The Literacy-Based Promotion Act, enacted by the Mississippi legislature in 2013, was the policy at the center of the entire dispute. The law required that third-graders who failed to meet reading proficiency standards repeat the grade rather than advance, and it paired this retention requirement with mandates for phonics-based reading instruction and teacher training in structured literacy. [1][4][6] The state committed an additional $15 million annually to support K-3 reading instruction under the law. [4] The retention rates that followed were not trivial: between seven and ten percent of Mississippi third-graders were held back in some years under the policy, a substantial share of the cohort that would otherwise have appeared in fourth-grade NAEP samples. [4][5] Whether the law's primary effect was to improve reading instruction or to change the composition of the test-taking pool was precisely the question that the subsequent decade of debate failed to resolve cleanly.

In Atlanta, the policy mechanism was different but the institutional dynamic was recognizable. The district under Beverly Hall tied performance bonuses directly to test score targets and made clear that principals who failed to hit their numbers faced termination. [9] The result was a system in which the incentive to produce good scores overwhelmed the incentive to produce good education. Teachers held 'erasure parties' to correct student answer sheets.

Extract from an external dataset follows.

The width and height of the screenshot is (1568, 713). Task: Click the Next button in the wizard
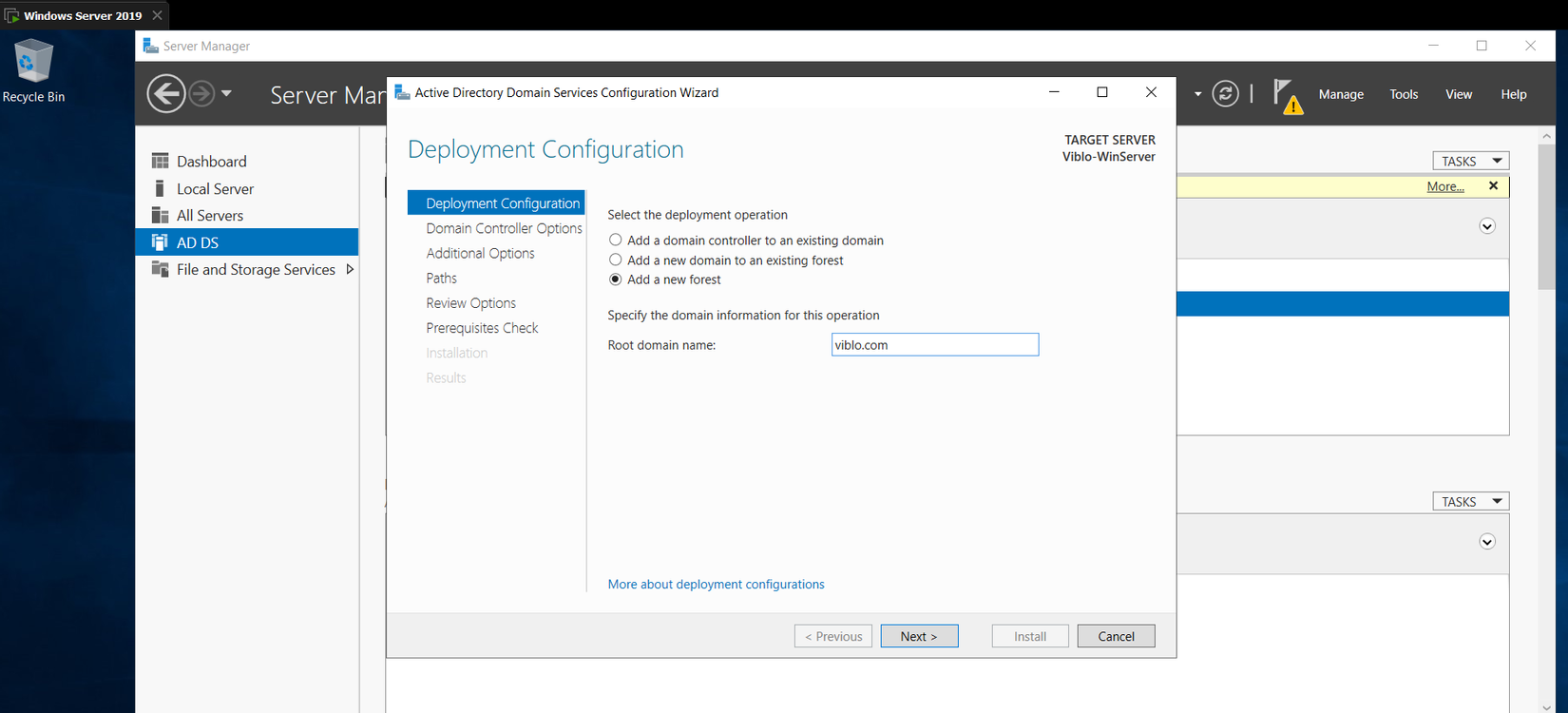(x=919, y=636)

The Schools Superintendents Association, operating on the reasonable assumption that rising scores reflected rising achievement, gave Hall its national award in 2009. [9] The Atlanta case did not prove that Mississippi's gains were fraudulent, but it established, with the authority of a RICO indictment, that institutional pressure to show test score improvement could produce test score improvement through means entirely unrelated to children learning anything.

Supporting Quotes (8)
“the “intervention” that is claimed to be the cause of the improvement, the Literacy-Based Promotion Act (LBPA), which started in 2013”— Is the Mississippi Miracle Really the Mississippi Mirage?
“Mississippi’s rise seems to be related to education reform laws passed in 2013, following the Republicans taking control of the governorship, the state senate, and the state lower legislature in 2012... making Mississippi third graders pass a reading test before promoting them to 4th grade (when some of them would take the NAEP), which they started doing in 2015.”— NAEP Test Scores: Mississippi Miracle vs. Oregon Outage
“This progress would not have been possible without ending social promotion and implementing the so-called “third-grade gate.” That’s the policy where third graders who are not reading at grade level are retained so they can receive additional literacy support.”— Four Reasons Why Mississippi’s Reading Gains Are Neither Myth Nor Miracle
“the Literacy-Based Promotion Act (LBPA), which started in 2013... an additional annual state expenditure of $15 million for the 134,376 students enrolled in kindergarten and up to third grade (in 2017).”— On education miracles in general (and those in Mississippi in particular)
“Third-graders who fail to meet reading standards are forced to repeat the third grade. Prior to 2013, a higher percentage of third-graders moved on to the fourth grade and took the NAEP fourth-grade reading test.”— How much of “Mississippi’s education miracle” is an artifact of selection bias? | Statistical Modeling, Causal Inference, and Social Science
“An intervention was done in Mississippi in the mid-2010s... the clear statistical issue that if you delay the kids who are performing poorly on the test, that averages will go up.”— When the numbers don’t look right, check them! (Mississippi education update) | Statistical Modeling, Causal Inference, and Social Science
“It is further part of the conspiracy and endeavor that targets achieved through cheating were used by Beverly Hall to obtain substantial performance bonuses,” the indictment said.”— Grand jury indicts 35 in Georgia school cheating scandal | CNN
“According to the indictment, Hall placed unreasonable goals on educators and “protected and rewarded those who achieved targets by cheating.”— Grand jury indicts 35 in Georgia school cheating scandal | CNN

The most direct harm from the retention policy, whatever its effect on average scores, fell on the children held back. Between seven and ten percent of Mississippi third-graders repeated a grade in some years under the Literacy-Based Promotion Act. [4][5] The research literature on grade retention is not uniformly negative, but it consistently identifies risks: social stigma, increased dropout probability in later years, and developmental disruption. The children retained were disproportionately from the lowest-performing and most economically vulnerable families. Whether they ultimately benefited from the extra year of reading instruction, or whether the policy's primary measurable effect was to remove them from a test-taking pool, remained an open question with real consequences for real children. [7]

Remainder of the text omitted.